色々な部分で進化している筈だけど、外壁も、そのひとつだと思います。
以前は、窯業系サイディング(以下、サイディング)ばかりでした・・・。
サイディングって、現在戸建て住宅で一番採用されている外壁なんじゃないかな?
乾式工法だから工期が短いし、デザインのバリエーションも豊富!
価格帯も巾広いから、ロープライスな建物から中・高級グレードの建物にも採用できます。
でも色々と問題もあると感じ、弊社では採用を辞めました。
今回は、サイディィングのリサイクルについて書いてみようと思います。
窯業(ようぎょう)系サイディングとは、セメントと木材繊維などを薄い板状に加工した外壁材です。

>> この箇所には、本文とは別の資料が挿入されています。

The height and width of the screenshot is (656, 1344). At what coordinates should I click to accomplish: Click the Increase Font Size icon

その製造過程で窯の中で高熱処理されるため、『窯業系』と呼ばれています。
国内の新築住宅で使われている外壁材で、そのシェアは約8割に及ぶんだとか・・・。
凄いですよね?!
想像をはるかに超えていました。
一般的に言われている弱点は、こまめなメンテナンスや塗装が必要であること。
10年に1度は塗装が必要で、1回の塗装工事につき約80万~120万円程度の費用がかかります。
最近では、メンテナンス頻度が少ない高耐久塗料が塗布してある製品も増えました。
でもサイディングの耐久性を上げても、目地に使われるシーリング剤が劣化すれば意味ありません。

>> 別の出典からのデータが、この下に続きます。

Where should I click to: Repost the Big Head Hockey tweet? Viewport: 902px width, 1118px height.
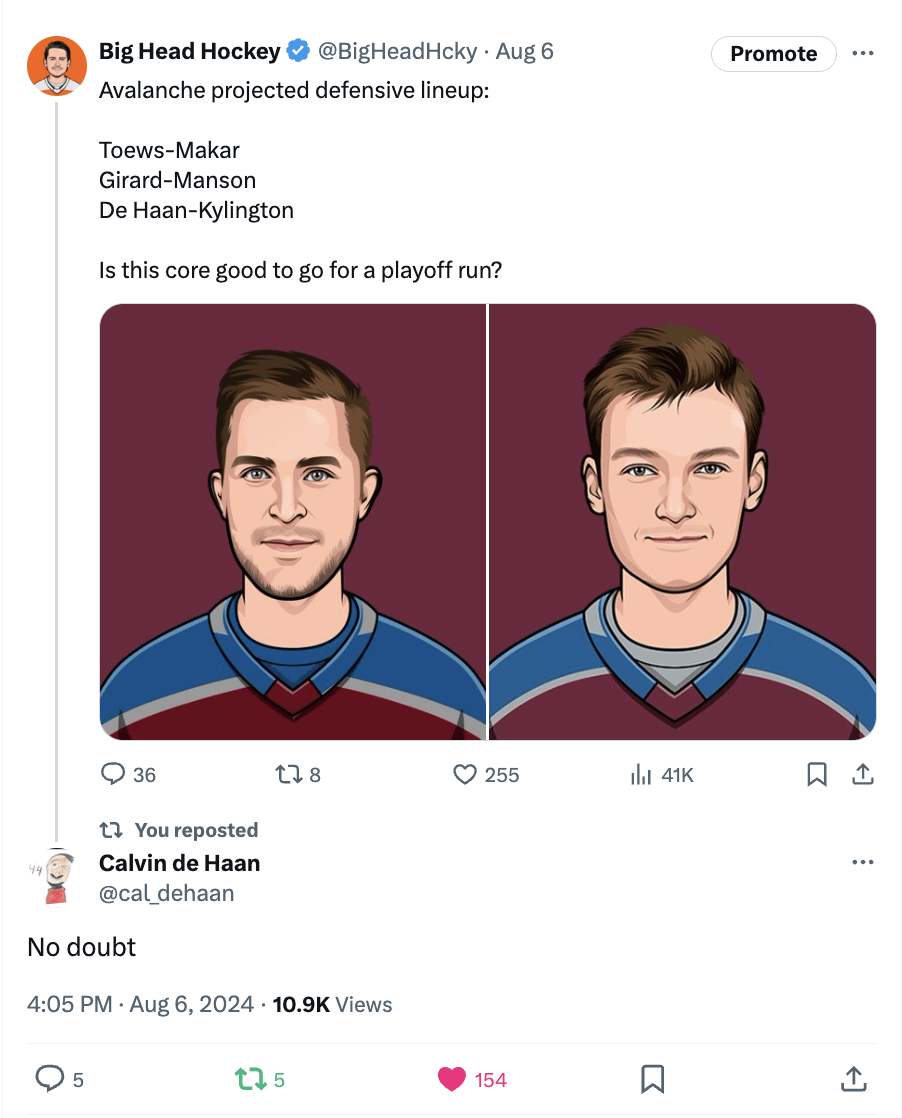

そこで耐候性の高いシーリングが登場したり、シーリング不要のサイディングが登場しました。
一般的なシーリング剤は、10年もちません。
でも高対候シーリングであれば、15年くらいはもつようです。
こうした製品を使えば、こうした弱点をカバーできる訳です。
でも、かなり高いんですよね・・・。
さて本題です。
サイディングの寿命って、どのくらいなんでしょうか?
塗装を繰り返していれば、ずーっと使い続けることが出来るの?
サイディングは寿命は30~40年と比較的長いようです。
でも7~10年周期でメンテナンスが必要となります。
これは、窯業系サイディング自体には防水性がなく、塗料で防水性を補っているからです。
7~10年程度で塗料の防水効果はなくなってしまうため、定期的なメンテナンスで防水効果を取り戻す必要がある訳です。

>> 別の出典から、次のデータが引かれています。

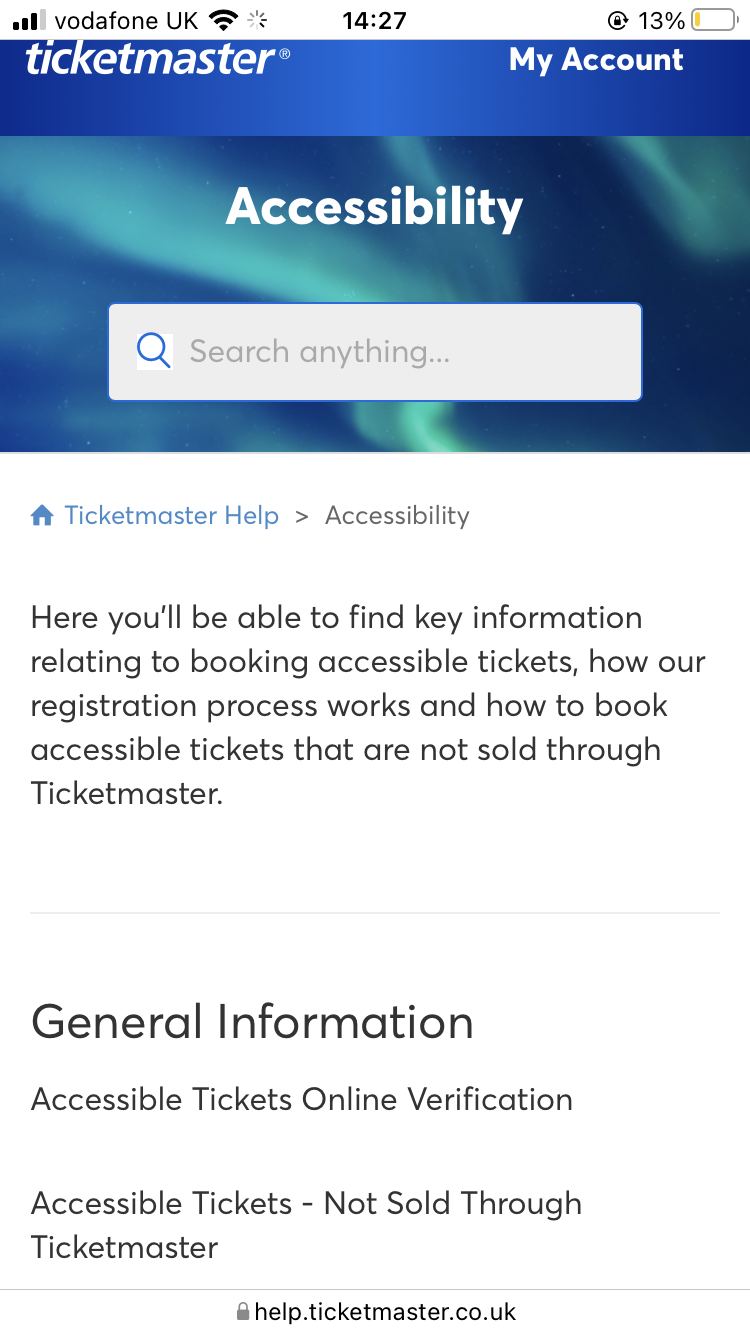Click the home icon in breadcrumb

click(42, 516)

反対に、このメンテナンスを怠ると寿命は短くなります。
寿命が30~40年、7~10年ごとに80~120万円のメンテコストが掛かる訳です。
その費用は240~600万円!
しかも寿命が来れば、剥がして張り替えるしかありません。
剥がして張り替えれば、さらに300万円くらいかかりそうです。
カバー工法という手段もありますが、弊社ではあまりお勧めしません。
だってサイディングの下に張られた透湿防水シートも、寿命を迎えているから・・・。
躯体だって、劣化しているかもしれませんよ!
どうせなら、剥がして安全を確認しませんか?
でもサイディングを張り替えれば、当然ゴミであるサイディングが発生します。
ゴミの回収・運搬・処分費用だって、バカになりません。
そもそも、そのゴミってリサイクルできるの?
ちなみに住宅を新築・リフォームし、建築業者が出したサイディングは全て『管理型がれき類(外壁材)』に分類されます。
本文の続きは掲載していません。